> **What to work on**
Every line below must be reproduced exactly. Copy them all.
── The data
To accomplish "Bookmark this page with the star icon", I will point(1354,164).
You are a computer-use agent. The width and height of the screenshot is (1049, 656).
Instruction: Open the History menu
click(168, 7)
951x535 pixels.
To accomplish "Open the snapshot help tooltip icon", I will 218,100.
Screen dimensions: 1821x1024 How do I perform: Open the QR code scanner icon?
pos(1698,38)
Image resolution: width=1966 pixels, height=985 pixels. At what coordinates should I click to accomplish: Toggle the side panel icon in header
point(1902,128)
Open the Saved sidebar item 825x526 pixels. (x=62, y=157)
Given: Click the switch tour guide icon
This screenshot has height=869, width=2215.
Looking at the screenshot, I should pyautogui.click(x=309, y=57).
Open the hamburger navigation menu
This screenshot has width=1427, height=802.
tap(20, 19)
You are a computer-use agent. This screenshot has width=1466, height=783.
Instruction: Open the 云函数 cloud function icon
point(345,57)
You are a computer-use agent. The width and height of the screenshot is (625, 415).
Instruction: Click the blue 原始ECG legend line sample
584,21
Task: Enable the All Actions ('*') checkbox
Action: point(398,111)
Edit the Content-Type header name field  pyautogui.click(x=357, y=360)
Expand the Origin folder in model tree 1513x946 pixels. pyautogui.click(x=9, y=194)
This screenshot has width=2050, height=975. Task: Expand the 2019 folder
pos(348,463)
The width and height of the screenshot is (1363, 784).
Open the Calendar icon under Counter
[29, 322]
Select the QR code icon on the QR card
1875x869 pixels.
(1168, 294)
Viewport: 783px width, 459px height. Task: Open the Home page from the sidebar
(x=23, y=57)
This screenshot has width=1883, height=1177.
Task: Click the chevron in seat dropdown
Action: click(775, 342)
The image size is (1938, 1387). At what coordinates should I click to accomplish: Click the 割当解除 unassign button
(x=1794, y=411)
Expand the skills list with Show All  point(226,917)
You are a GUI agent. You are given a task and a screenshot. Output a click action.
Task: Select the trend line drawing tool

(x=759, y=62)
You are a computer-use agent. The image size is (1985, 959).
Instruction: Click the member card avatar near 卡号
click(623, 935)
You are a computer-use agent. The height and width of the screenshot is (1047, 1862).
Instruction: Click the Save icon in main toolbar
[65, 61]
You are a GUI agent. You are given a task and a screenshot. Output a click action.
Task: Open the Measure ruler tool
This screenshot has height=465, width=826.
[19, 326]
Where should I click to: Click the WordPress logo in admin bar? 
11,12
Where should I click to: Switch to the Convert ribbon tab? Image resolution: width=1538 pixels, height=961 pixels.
────
> **Solved exercise**
To accomplish "Bookmark this page with the star icon", I will point(1354,164).
You are a computer-use agent. The width and height of the screenshot is (1049, 656).
Instruction: Open the History menu
click(168, 7)
951x535 pixels.
To accomplish "Open the snapshot help tooltip icon", I will 218,100.
Screen dimensions: 1821x1024 How do I perform: Open the QR code scanner icon?
pos(1698,38)
Image resolution: width=1966 pixels, height=985 pixels. At what coordinates should I click to accomplish: Toggle the side panel icon in header
point(1902,128)
Open the Saved sidebar item 825x526 pixels. (x=62, y=157)
Given: Click the switch tour guide icon
This screenshot has height=869, width=2215.
Looking at the screenshot, I should pyautogui.click(x=309, y=57).
Open the hamburger navigation menu
This screenshot has width=1427, height=802.
tap(20, 19)
You are a computer-use agent. This screenshot has width=1466, height=783.
Instruction: Open the 云函数 cloud function icon
point(345,57)
You are a computer-use agent. The width and height of the screenshot is (625, 415).
Instruction: Click the blue 原始ECG legend line sample
584,21
Task: Enable the All Actions ('*') checkbox
Action: point(398,111)
Edit the Content-Type header name field  pyautogui.click(x=357, y=360)
Expand the Origin folder in model tree 1513x946 pixels. pyautogui.click(x=9, y=194)
This screenshot has width=2050, height=975. Task: Expand the 2019 folder
pos(348,463)
The width and height of the screenshot is (1363, 784).
Open the Calendar icon under Counter
[29, 322]
Select the QR code icon on the QR card
1875x869 pixels.
(1168, 294)
Viewport: 783px width, 459px height. Task: Open the Home page from the sidebar
(x=23, y=57)
This screenshot has width=1883, height=1177.
Task: Click the chevron in seat dropdown
Action: click(775, 342)
The image size is (1938, 1387). At what coordinates should I click to accomplish: Click the 割当解除 unassign button
(x=1794, y=411)
Expand the skills list with Show All  point(226,917)
You are a GUI agent. You are given a task and a screenshot. Output a click action.
Task: Select the trend line drawing tool

(x=759, y=62)
You are a computer-use agent. The image size is (1985, 959).
Instruction: Click the member card avatar near 卡号
click(623, 935)
You are a computer-use agent. The height and width of the screenshot is (1047, 1862).
Instruction: Click the Save icon in main toolbar
[65, 61]
You are a GUI agent. You are given a task and a screenshot. Output a click action.
Task: Open the Measure ruler tool
This screenshot has height=465, width=826.
[19, 326]
Where should I click to: Click the WordPress logo in admin bar? 
11,12
Where should I click to: Switch to the Convert ribbon tab? Image resolution: width=1538 pixels, height=961 pixels.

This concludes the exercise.